(Entries on locating words and elements)
(begin)

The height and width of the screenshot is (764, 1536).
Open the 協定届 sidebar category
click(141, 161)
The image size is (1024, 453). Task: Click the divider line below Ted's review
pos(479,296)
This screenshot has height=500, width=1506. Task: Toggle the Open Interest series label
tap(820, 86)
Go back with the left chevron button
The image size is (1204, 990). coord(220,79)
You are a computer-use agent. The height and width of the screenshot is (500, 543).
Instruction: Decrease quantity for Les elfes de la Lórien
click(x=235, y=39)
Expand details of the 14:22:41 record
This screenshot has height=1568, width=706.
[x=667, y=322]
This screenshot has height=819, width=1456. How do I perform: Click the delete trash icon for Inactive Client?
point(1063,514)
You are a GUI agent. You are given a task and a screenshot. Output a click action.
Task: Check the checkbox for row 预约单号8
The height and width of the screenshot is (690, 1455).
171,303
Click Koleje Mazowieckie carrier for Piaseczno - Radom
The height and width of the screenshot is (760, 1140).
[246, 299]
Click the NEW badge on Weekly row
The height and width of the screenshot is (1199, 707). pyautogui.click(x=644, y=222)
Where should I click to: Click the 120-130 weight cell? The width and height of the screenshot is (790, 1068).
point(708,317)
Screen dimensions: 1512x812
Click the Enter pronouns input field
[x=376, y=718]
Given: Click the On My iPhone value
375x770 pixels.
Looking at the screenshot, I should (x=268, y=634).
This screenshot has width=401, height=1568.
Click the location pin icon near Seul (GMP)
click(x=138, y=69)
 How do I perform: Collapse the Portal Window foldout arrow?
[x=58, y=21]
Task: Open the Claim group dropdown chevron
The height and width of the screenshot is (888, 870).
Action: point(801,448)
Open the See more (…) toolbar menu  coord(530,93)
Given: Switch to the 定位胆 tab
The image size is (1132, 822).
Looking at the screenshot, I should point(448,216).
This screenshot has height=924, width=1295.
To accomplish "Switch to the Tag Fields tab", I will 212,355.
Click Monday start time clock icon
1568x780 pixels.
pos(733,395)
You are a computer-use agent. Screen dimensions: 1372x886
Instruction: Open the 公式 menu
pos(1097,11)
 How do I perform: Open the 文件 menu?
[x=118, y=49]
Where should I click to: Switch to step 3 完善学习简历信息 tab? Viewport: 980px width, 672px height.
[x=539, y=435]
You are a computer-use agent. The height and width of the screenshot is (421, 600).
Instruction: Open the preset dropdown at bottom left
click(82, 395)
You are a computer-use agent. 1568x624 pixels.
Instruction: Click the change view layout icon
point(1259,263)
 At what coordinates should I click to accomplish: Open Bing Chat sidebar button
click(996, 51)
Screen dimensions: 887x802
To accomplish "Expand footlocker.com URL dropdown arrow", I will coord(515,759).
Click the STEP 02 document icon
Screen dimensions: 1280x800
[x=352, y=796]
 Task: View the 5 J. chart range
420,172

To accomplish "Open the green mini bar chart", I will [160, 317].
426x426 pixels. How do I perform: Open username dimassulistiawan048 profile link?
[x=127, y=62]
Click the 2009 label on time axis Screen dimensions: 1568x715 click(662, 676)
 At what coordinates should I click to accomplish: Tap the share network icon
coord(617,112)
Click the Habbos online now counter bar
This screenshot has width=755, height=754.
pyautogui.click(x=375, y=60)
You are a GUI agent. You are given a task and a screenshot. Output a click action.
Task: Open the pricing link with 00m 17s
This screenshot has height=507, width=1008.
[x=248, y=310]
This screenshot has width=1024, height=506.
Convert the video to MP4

(end)

REQUIRED WORK —
Can you reproduce every one of the records above, line for line and without any change?

EXERCISE SOLUTION —
The height and width of the screenshot is (764, 1536).
Open the 協定届 sidebar category
click(141, 161)
The image size is (1024, 453). Task: Click the divider line below Ted's review
pos(479,296)
This screenshot has height=500, width=1506. Task: Toggle the Open Interest series label
tap(820, 86)
Go back with the left chevron button
The image size is (1204, 990). coord(220,79)
You are a computer-use agent. The height and width of the screenshot is (500, 543).
Instruction: Decrease quantity for Les elfes de la Lórien
click(x=235, y=39)
Expand details of the 14:22:41 record
This screenshot has height=1568, width=706.
[x=667, y=322]
This screenshot has height=819, width=1456. How do I perform: Click the delete trash icon for Inactive Client?
point(1063,514)
You are a GUI agent. You are given a task and a screenshot. Output a click action.
Task: Check the checkbox for row 预约单号8
The height and width of the screenshot is (690, 1455).
171,303
Click Koleje Mazowieckie carrier for Piaseczno - Radom
The height and width of the screenshot is (760, 1140).
[246, 299]
Click the NEW badge on Weekly row
The height and width of the screenshot is (1199, 707). pyautogui.click(x=644, y=222)
Where should I click to: Click the 120-130 weight cell? The width and height of the screenshot is (790, 1068).
point(708,317)
Screen dimensions: 1512x812
Click the Enter pronouns input field
[x=376, y=718]
Given: Click the On My iPhone value
375x770 pixels.
Looking at the screenshot, I should (x=268, y=634).
This screenshot has width=401, height=1568.
Click the location pin icon near Seul (GMP)
click(x=138, y=69)
 How do I perform: Collapse the Portal Window foldout arrow?
[x=58, y=21]
Task: Open the Claim group dropdown chevron
The height and width of the screenshot is (888, 870).
Action: point(801,448)
Open the See more (…) toolbar menu  coord(530,93)
Given: Switch to the 定位胆 tab
The image size is (1132, 822).
Looking at the screenshot, I should point(448,216).
This screenshot has height=924, width=1295.
To accomplish "Switch to the Tag Fields tab", I will 212,355.
Click Monday start time clock icon
1568x780 pixels.
pos(733,395)
You are a computer-use agent. Screen dimensions: 1372x886
Instruction: Open the 公式 menu
pos(1097,11)
 How do I perform: Open the 文件 menu?
[x=118, y=49]
Where should I click to: Switch to step 3 完善学习简历信息 tab? Viewport: 980px width, 672px height.
[x=539, y=435]
You are a computer-use agent. The height and width of the screenshot is (421, 600).
Instruction: Open the preset dropdown at bottom left
click(82, 395)
You are a computer-use agent. 1568x624 pixels.
Instruction: Click the change view layout icon
point(1259,263)
 At what coordinates should I click to accomplish: Open Bing Chat sidebar button
click(996, 51)
Screen dimensions: 887x802
To accomplish "Expand footlocker.com URL dropdown arrow", I will coord(515,759).
Click the STEP 02 document icon
Screen dimensions: 1280x800
[x=352, y=796]
 Task: View the 5 J. chart range
420,172

To accomplish "Open the green mini bar chart", I will [160, 317].
426x426 pixels. How do I perform: Open username dimassulistiawan048 profile link?
[x=127, y=62]
Click the 2009 label on time axis Screen dimensions: 1568x715 click(662, 676)
 At what coordinates should I click to accomplish: Tap the share network icon
coord(617,112)
Click the Habbos online now counter bar
This screenshot has width=755, height=754.
pyautogui.click(x=375, y=60)
You are a GUI agent. You are given a task and a screenshot. Output a click action.
Task: Open the pricing link with 00m 17s
This screenshot has height=507, width=1008.
[x=248, y=310]
This screenshot has width=1024, height=506.
Convert the video to MP4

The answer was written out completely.